Of course everything that happened on Easter morning doesn’t fit together. Of course what has been called the “testimonies of the overwhelmed” (Helmut Thielicke) do not conform to the normal canons of evidence. Talk about astonishment, awe – and confusion! What else when you’re confronted by a reality that exceeds the limits of experience, reason and even imagination, a reality that is, in the strictest sense, indescribable, leaving language in a heap, its speakers tongue-tied. What else when you are hit by an earthquake that shatters the very foundations of human knowing, leaving scraps and fragments, and whose shock waves continue to reverberate and disturb.
The resurrection of Jesus – one can only try and fail to talk about it – one cannot be silent – one can only pray that the failure is a fortunate failure – the resurrection of Jesus is an event in history but not of history, an event with no “before”, a rupture, a fracture, an explosion, a big, bigger, biggest bang. As a new creation it can only be compared – as Paul compares it – with creation itself: “from the dead” with “out of nothing”. It certainly cannot be circumscribed by our so-called plausibility structures, or understood within our everyday frames of reference, rather it subverts these structures and frames and compels us to revise reality itself. Because, in short, as Karl Barth superbly and accurately put it, resurrection, finally, is “a paraphrase for God”, and God is ultimate and irreducible mystery, and the mystery of God is the hidden mystery of history, of the world itself.
“Getting inside the miracle” is a poem by Luci Shaw on the resurrection (the poets are always our best bet here):
No, he is too quick. We never
catch him at it. He is there
sooner than our thought or prayer.
Searching backwards, we cannot discover
how, or get inside the miracle.
Enough. Refrain. Observe
a finished work…
As sure as (Easter!) eggs is eggs, the resurrection happened, but that it happened is disclosed – Jesus makes his presence known – and it can be known only in faith, which does not answer to historical method but is a gift of the Holy Spirit.
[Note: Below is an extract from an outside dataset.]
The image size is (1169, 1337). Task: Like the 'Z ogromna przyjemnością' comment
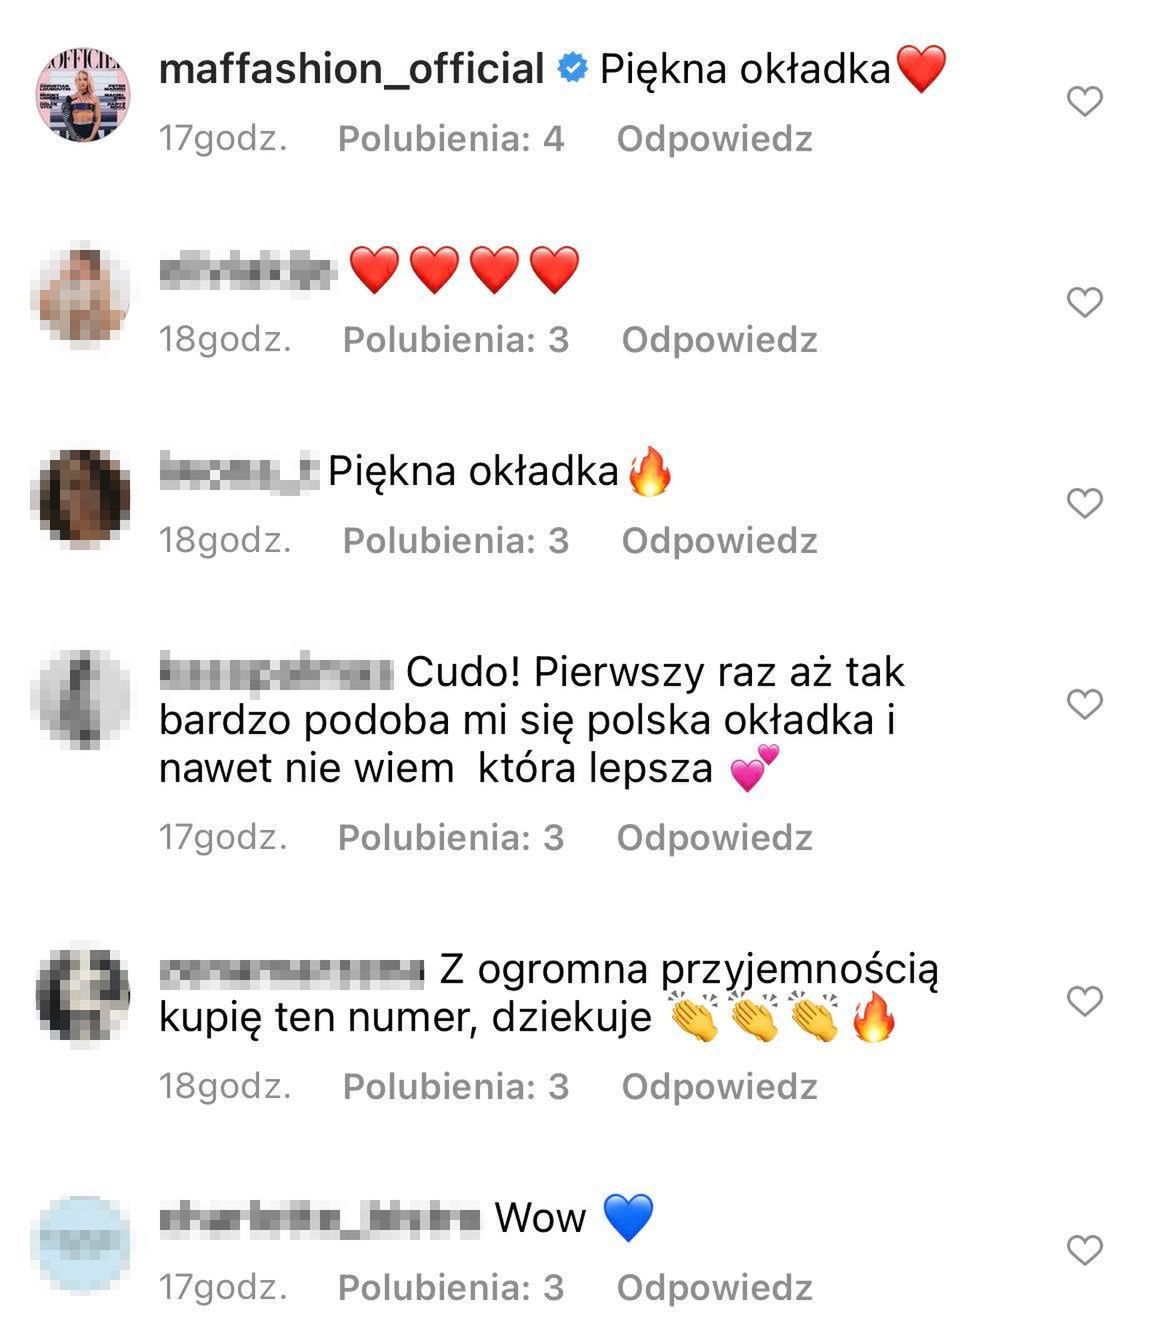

So thanks, ET, for the clarification. And thank you, God, for the revelation, transcending time and space, for meeting us here and now in the risen Christ, with the word – because we are so afraid – “Shalom! Peace be with you.” Yes, and thank you that, if still with lingering doubt and confusion, nevertheless without apology, with boldness and joy, we can say this morning: “The Lord is risen! He is risen indeed!”